> _Requirement_
Reproduce exactly the lines of this material that begin at the line with "You are a GUI" and end at the line with "Screen dimensions: 864x476", both included. Omit the pictures and everything else.

> _Records provided_
= = = = = = =

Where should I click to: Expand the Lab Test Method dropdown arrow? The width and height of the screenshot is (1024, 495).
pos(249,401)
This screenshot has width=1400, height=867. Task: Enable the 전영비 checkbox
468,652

= = = = = = =

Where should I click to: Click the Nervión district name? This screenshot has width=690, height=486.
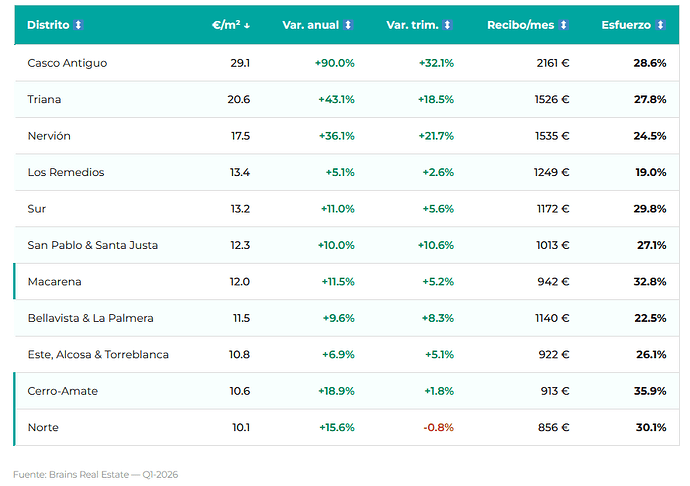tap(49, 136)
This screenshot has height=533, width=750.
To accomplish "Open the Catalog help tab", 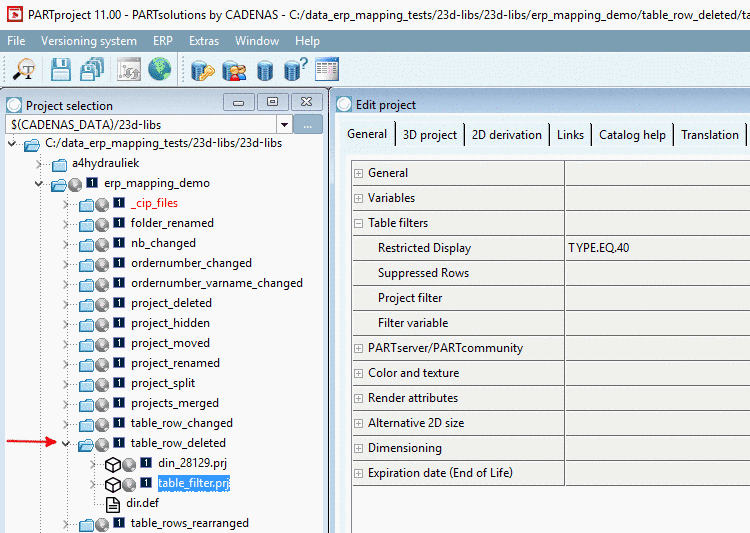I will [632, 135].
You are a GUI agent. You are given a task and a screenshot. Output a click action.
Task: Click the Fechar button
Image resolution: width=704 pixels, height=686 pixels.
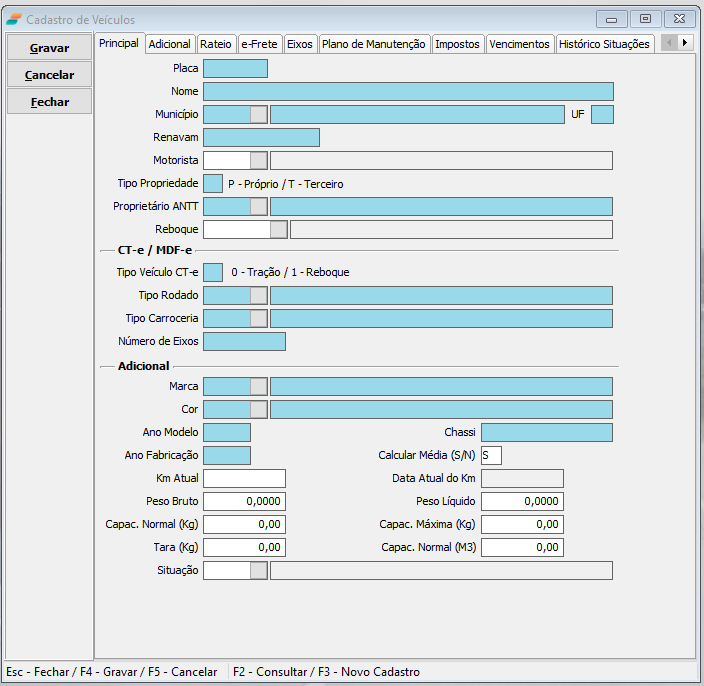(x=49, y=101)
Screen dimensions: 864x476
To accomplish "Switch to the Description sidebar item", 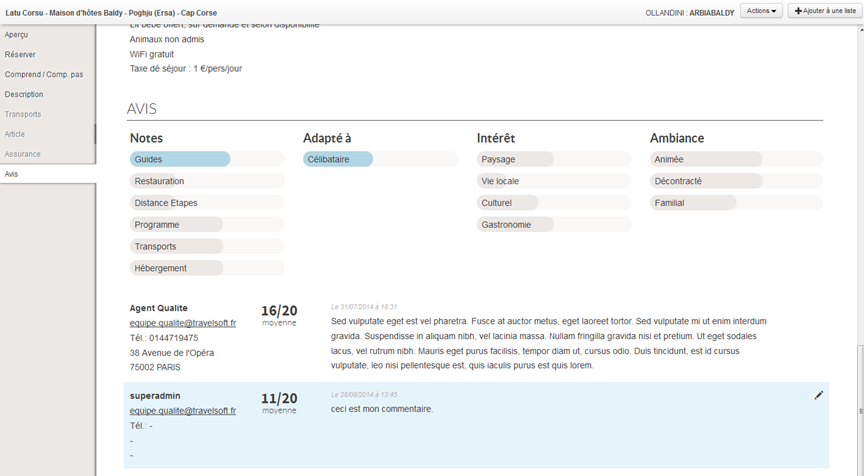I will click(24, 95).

= = = = = = =

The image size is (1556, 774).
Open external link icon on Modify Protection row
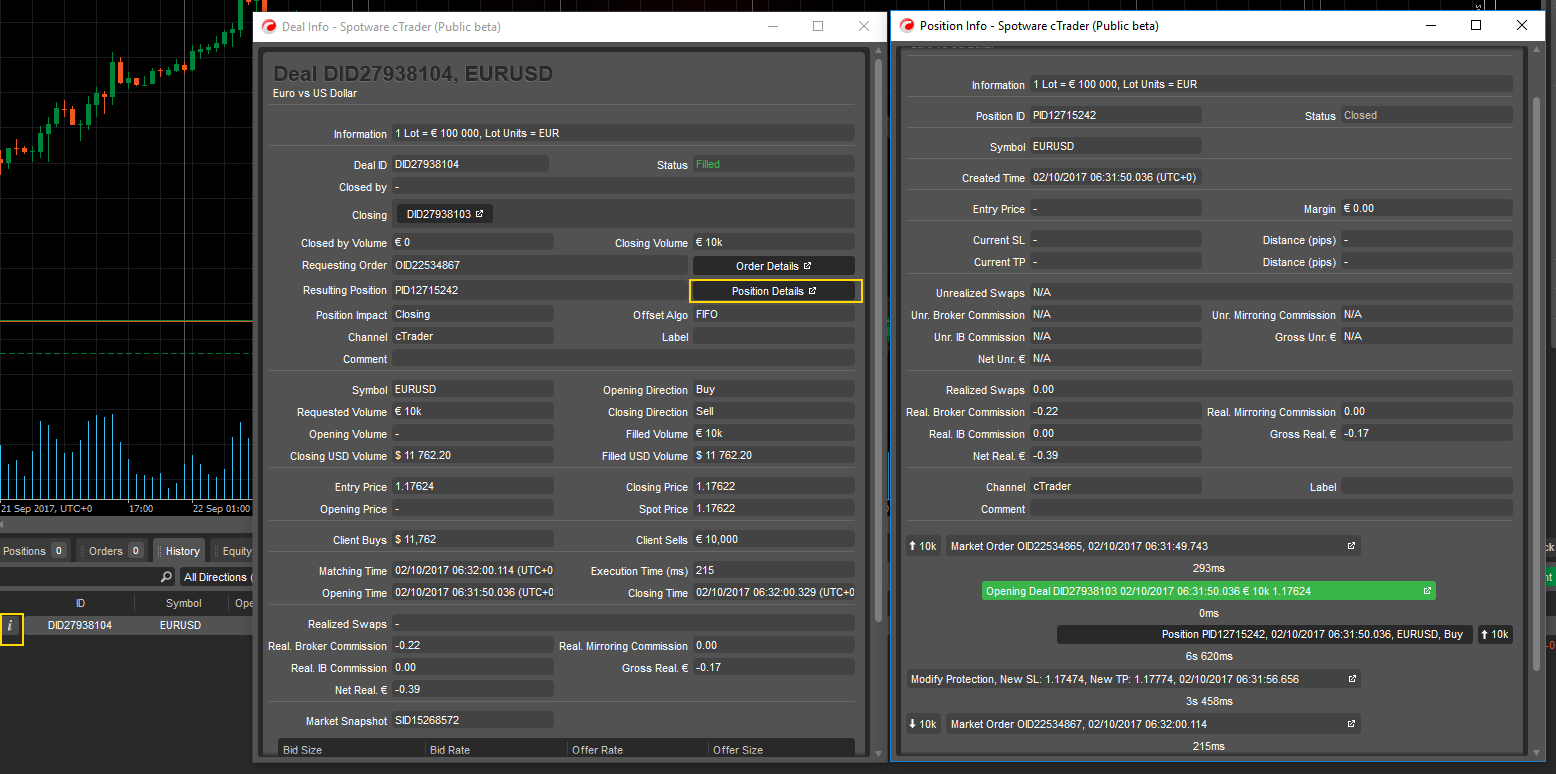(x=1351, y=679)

= = = = = = =

> _Answer below_
You are a GUI agent. You are given a task and a screenshot. Output a click action.
Task: Click the Fechar button
Image resolution: width=704 pixels, height=686 pixels.
(x=49, y=101)
Screen dimensions: 864x476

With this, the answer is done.